Em sua casa, Tatiana Moura Nogueira tem alguns itens em destaque. Na estante, os últimos volumes da Enciclopédia Barsa estão dispostos na última prateleira. Quadros e porta-retratos com fotos dos filhos na parede. No centro da sala, o mais novo dorme. O sofá, desmontado, logo dará lugar a um novo que é guardado com esmero. Duas máquinas de costura estão encostadas na parede principal com pilhas de tecidos e linhas sobre elas.

Uma abertura na parede deixa a luz natural entrar e destaca uma pilha de tijolos. “Aqui, eram só ruínas quando eu cheguei.” Ela começou a coletar e limpar os tijolos que conseguia salvar. “Vocês vão voltar para o lugarzinho de vocês”, pensava. “Eu vou ter uma casa depois de 40 anos”, afirma Tati, com firmeza.

══════════

Instrução dada a: Nos registros, troque "Task" por "Goal" da linha com "This screenshot has height=1080, width=1920." até a linha com "coord(135,342)" e reproduza essas linhas, sem nenhuma outra mudança.
O texto e os registros não têm relação entre si.

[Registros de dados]
══════════

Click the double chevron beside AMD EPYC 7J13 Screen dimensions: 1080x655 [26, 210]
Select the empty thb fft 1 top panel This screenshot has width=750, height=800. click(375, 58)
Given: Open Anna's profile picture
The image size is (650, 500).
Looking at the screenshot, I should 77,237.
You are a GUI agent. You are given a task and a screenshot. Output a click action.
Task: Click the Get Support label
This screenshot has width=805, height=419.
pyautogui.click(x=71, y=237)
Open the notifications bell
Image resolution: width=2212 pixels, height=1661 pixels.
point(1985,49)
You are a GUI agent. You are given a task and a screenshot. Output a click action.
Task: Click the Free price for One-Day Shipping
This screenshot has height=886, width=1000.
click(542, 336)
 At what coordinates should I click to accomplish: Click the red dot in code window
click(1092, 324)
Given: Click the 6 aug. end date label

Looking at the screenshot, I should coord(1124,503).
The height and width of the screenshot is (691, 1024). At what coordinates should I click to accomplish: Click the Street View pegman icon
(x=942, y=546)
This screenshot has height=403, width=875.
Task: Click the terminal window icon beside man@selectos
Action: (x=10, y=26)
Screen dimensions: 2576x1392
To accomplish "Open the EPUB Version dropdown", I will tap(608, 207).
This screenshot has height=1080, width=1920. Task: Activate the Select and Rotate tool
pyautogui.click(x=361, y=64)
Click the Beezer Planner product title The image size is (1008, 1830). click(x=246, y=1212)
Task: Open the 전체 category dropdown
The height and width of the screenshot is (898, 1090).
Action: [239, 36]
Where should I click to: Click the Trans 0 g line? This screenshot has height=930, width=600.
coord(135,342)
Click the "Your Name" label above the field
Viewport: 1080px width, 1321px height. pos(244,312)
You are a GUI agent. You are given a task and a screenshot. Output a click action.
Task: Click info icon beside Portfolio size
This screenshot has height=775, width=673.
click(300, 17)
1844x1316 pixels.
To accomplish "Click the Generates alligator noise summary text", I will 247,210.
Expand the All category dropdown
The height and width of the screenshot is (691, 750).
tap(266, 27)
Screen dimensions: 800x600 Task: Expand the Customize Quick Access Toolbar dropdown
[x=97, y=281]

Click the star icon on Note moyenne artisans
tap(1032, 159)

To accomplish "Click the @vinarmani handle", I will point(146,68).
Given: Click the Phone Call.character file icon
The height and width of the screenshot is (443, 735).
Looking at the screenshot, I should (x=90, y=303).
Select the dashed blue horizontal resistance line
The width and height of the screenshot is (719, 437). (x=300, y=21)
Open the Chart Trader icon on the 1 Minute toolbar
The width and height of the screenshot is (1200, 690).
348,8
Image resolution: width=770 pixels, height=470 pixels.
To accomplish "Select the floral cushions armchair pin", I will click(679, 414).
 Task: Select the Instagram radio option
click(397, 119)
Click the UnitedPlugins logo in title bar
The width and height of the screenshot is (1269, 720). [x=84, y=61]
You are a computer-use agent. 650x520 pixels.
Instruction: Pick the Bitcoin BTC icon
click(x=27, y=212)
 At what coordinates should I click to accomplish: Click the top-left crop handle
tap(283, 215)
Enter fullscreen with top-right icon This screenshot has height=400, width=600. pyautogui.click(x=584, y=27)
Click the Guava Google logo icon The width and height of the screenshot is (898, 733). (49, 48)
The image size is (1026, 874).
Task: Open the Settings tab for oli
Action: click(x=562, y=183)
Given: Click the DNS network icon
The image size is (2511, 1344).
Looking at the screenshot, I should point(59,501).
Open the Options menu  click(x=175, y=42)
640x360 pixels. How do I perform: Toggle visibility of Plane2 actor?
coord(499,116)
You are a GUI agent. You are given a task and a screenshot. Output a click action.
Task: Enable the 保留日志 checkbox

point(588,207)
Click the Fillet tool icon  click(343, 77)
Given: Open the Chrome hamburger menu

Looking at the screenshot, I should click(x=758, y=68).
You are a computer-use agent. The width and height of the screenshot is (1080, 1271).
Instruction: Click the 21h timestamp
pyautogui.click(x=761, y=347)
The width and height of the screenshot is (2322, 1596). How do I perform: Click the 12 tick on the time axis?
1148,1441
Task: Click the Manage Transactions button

══════════

Instrução dada b: No texto sobre a casa de Tatiana, o que fica na última prateleira da estante?

Resposta a:
This screenshot has height=1080, width=1920. Goal: Activate the Select and Rotate tool
pyautogui.click(x=361, y=64)
Click the Beezer Planner product title The image size is (1008, 1830). click(x=246, y=1212)
Goal: Open the 전체 category dropdown
The height and width of the screenshot is (898, 1090).
Action: [239, 36]
Where should I click to: Click the Trans 0 g line? This screenshot has height=930, width=600.
coord(135,342)

Resposta b: Os últimos volumes da Enciclopédia Barsa.